On the morning in question, we were eating breakfast in our breakfast nook under the upstairs balcony. My father suddenly looked up from his Chicago Tribune and scowled. Following his eyes, I saw water. A lot of water, and it was sluicing down our kitchen wall. Uttering a few choice words, my father stood up and walked over to the wall to examine the situation. As he poked and prodded, his language got louder and more colorful. There was water all along the wall, behind the paint and up in the ceiling.

Cursing the weather, the walls, and whatever else was ruining his Saturday morning, my father summoned my brothers and donned his old navigator’s jacket to go up on the roof and find out what the problem was. This was the moment when my entire insides turned to liquid. Just as I heard my father swearing and calling for my brothers, I realized exactly what had happened. Spring had started the process of melting the snow on our roof and the water was going into the gutter and down the downspouts….except where there was a frozen Playboy magazine and half eaten bowl of ice cream stuck in its way.

I died a thousand deaths that morning as I watched my father and brothers trudge up the stairs, carrying a bucket and a shovel, then heard them hacking away at something, all of them muttering things like “What the hell?” It was not a surprise to me when my father called down to my mother that some &^&* object was encased in ice and blocking the gutter, causing the water to stream down into the kitchen. At that point, I remembered an urgent errand I had to run right at that moment, and I left the house, trembling with anxiety, guilt, shame and horror.

I do not know which of them first realized that the gutter outside our bedroom was stuffed with a Playboy Magazine and a three month old bowl of ice cream. I can only imagine the scene on that balcony when my father dug the whole sorry mess out of the gutter while both of my brothers watched, one in confusion and the other in consternation. Knowing my family as I do, my best bet is that not one of the three of them said a word; I am betting that they silently cleaned out the gutter, discarded the magazine, and brought the ice cream bowl down to the kitchen.

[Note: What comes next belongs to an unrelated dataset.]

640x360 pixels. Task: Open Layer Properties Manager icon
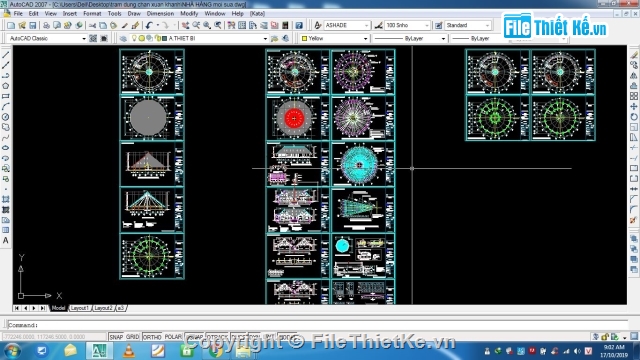pos(123,38)
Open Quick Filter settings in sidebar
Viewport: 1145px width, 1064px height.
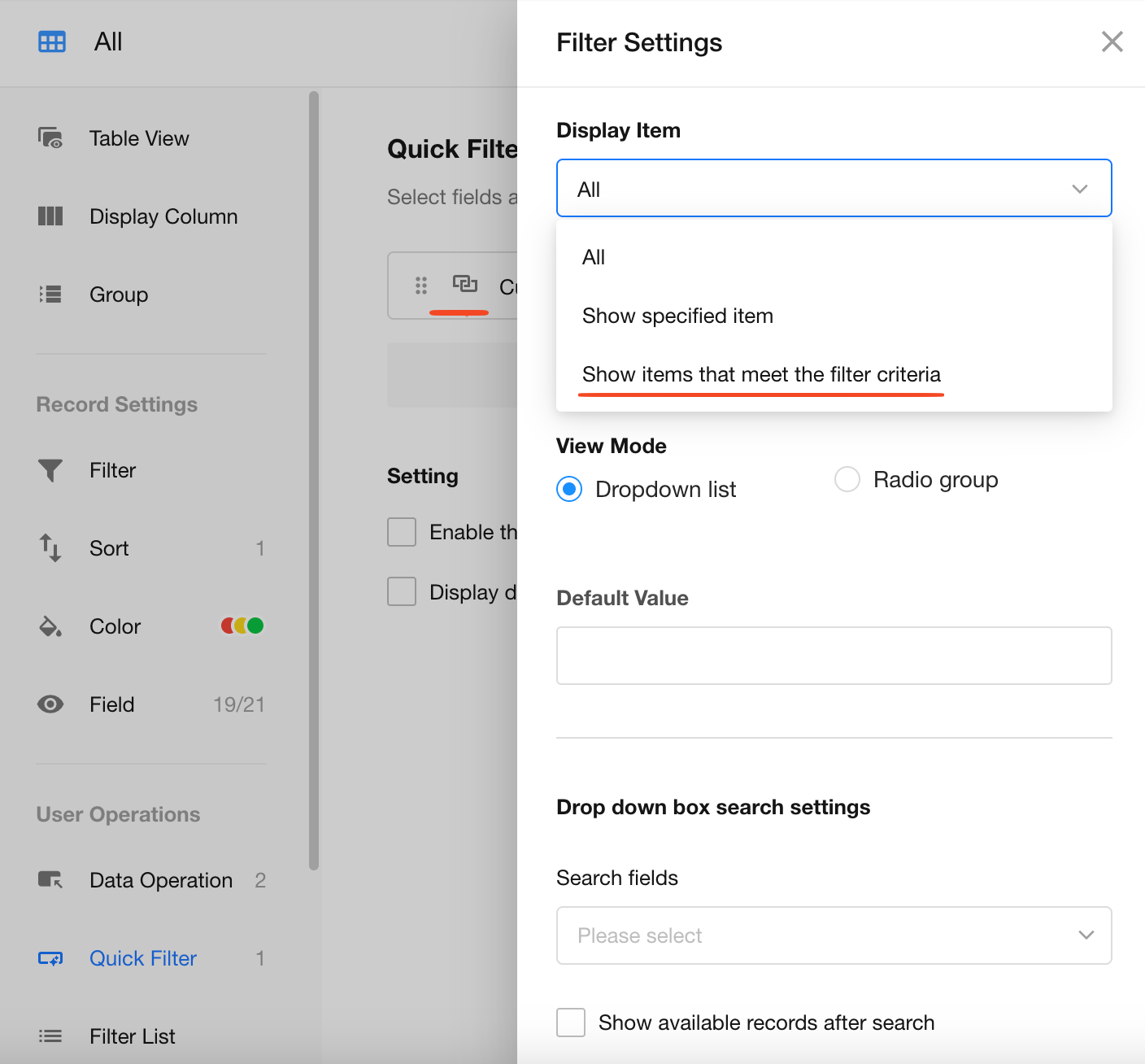[143, 958]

A few days later, my father called a handyman and he came in to repair the kitchen wall. For weeks after The Incident, I waited in agony for my day of reckoning; the ice cream bowl could only have been my calling card. I don’t know if my father talked to Johnnie, or for that matter if my brother Jamie talked to either of them. Even though my Irish Catholic family’s penchant for Not Talking About Stuff Like This saved me from that conversation, I knew what I had to do; some weeks later I finally summoned what courage I had and slinked off to confession. When I blurted the story out to Fr. Heaney, he paused for a moment and then asked me if I understood about hormones. Unprepared for this question, I replied that I did not. Father then explained hormones to me in a monologue that was kind, patient and excruciatingly awkward. I don’t remember what my penance was, but I remember how awful I felt kneeling in the confessional while Father talked about puberty.

playboy-philosophyFrom that day forward, I was a better, more moral person. I would like to say it was because I saw the light and chose virtue, but the truth is that, after the exquisitely awful experience of discussing hormones with Fr. Heaney, I was a new girl. Whenever I was tempted to do something that I knew was wrong, I thought about how very much I did not want to have to confess it. In the end, then, the one thing I learned from reading Playboy magazine was that sins are really never as exciting in reality as they sound in theory, and they are definitely not worth their cost. Not exactly the “Playboy philosophy,” which in the end is fine with me.